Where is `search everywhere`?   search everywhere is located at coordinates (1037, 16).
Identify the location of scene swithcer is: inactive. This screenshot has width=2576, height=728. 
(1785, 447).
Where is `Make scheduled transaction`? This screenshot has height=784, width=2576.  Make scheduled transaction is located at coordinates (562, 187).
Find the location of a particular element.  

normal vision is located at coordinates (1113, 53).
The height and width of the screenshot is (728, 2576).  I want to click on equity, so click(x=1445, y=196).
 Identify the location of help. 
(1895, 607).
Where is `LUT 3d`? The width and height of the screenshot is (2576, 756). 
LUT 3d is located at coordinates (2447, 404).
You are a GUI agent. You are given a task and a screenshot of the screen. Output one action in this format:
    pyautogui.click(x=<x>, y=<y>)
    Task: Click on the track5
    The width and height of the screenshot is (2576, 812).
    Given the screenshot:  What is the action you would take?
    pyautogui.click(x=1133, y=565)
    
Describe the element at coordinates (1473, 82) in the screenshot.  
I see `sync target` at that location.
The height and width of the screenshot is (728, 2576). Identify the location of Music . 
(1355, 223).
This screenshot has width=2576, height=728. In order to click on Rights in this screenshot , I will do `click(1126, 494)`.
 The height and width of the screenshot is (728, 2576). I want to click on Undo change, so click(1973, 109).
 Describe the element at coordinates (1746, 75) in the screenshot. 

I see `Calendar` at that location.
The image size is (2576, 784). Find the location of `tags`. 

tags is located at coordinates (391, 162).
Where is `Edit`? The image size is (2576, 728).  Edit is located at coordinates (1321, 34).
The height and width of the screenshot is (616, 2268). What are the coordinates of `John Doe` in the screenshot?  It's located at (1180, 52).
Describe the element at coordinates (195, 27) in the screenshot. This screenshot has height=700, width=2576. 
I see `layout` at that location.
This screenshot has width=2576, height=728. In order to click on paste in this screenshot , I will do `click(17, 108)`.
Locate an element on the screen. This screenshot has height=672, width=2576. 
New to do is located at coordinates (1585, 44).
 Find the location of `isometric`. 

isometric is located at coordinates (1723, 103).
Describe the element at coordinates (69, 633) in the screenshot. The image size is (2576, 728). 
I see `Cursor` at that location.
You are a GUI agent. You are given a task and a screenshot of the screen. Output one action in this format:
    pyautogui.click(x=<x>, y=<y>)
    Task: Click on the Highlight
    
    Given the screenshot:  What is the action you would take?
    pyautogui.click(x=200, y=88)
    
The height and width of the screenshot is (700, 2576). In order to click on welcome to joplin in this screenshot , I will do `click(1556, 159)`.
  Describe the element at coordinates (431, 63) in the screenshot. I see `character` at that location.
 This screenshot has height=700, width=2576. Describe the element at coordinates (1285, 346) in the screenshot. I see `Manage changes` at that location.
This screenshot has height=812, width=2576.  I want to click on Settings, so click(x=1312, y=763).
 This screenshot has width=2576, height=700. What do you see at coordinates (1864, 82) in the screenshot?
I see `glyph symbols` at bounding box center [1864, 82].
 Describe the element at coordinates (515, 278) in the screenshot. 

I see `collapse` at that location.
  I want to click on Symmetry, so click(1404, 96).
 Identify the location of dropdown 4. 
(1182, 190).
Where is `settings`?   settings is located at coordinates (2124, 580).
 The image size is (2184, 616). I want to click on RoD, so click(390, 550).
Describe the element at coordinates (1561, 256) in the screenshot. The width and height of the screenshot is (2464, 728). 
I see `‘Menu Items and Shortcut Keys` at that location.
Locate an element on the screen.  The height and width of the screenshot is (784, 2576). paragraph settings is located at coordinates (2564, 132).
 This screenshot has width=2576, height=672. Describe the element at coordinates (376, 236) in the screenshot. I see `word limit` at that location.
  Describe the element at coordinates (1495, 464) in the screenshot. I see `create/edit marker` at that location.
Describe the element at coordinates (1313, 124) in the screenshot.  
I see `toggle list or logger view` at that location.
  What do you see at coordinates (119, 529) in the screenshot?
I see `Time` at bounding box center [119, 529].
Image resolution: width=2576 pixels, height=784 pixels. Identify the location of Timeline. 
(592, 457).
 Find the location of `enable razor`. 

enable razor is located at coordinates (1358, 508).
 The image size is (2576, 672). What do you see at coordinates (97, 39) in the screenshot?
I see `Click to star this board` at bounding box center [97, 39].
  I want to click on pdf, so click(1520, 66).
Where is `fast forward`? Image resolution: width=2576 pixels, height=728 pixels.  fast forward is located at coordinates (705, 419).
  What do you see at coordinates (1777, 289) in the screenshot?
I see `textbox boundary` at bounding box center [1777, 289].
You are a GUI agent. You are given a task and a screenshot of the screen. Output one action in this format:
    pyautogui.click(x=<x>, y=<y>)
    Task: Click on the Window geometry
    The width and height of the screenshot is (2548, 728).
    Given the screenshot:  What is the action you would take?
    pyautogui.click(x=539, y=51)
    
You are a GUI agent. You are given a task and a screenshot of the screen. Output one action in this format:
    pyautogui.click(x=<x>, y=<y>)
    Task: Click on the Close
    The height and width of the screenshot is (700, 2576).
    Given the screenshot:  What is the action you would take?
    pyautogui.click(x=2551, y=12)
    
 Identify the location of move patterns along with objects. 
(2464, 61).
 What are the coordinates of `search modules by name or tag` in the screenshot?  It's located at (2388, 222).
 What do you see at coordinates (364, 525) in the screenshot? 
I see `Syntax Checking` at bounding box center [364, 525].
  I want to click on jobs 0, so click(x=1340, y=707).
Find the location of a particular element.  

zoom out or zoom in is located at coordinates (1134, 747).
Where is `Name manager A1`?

*****

Repeat word for word the lines of the listing above, from the line containing "click on paste" to the line containing "I want to click on Symmetry, so", including both of those lines.

This screenshot has width=2576, height=728. In order to click on paste in this screenshot , I will do `click(17, 108)`.
Locate an element on the screen. This screenshot has height=672, width=2576. 
New to do is located at coordinates (1585, 44).
 Find the location of `isometric`. 

isometric is located at coordinates (1723, 103).
Describe the element at coordinates (69, 633) in the screenshot. The image size is (2576, 728). 
I see `Cursor` at that location.
You are a GUI agent. You are given a task and a screenshot of the screen. Output one action in this format:
    pyautogui.click(x=<x>, y=<y>)
    Task: Click on the Highlight
    
    Given the screenshot:  What is the action you would take?
    pyautogui.click(x=200, y=88)
    
The height and width of the screenshot is (700, 2576). In order to click on welcome to joplin in this screenshot , I will do `click(1556, 159)`.
  Describe the element at coordinates (431, 63) in the screenshot. I see `character` at that location.
 This screenshot has height=700, width=2576. Describe the element at coordinates (1285, 346) in the screenshot. I see `Manage changes` at that location.
This screenshot has height=812, width=2576.  I want to click on Settings, so click(x=1312, y=763).
 This screenshot has width=2576, height=700. What do you see at coordinates (1864, 82) in the screenshot?
I see `glyph symbols` at bounding box center [1864, 82].
 Describe the element at coordinates (515, 278) in the screenshot. 

I see `collapse` at that location.
  I want to click on Symmetry, so click(1404, 96).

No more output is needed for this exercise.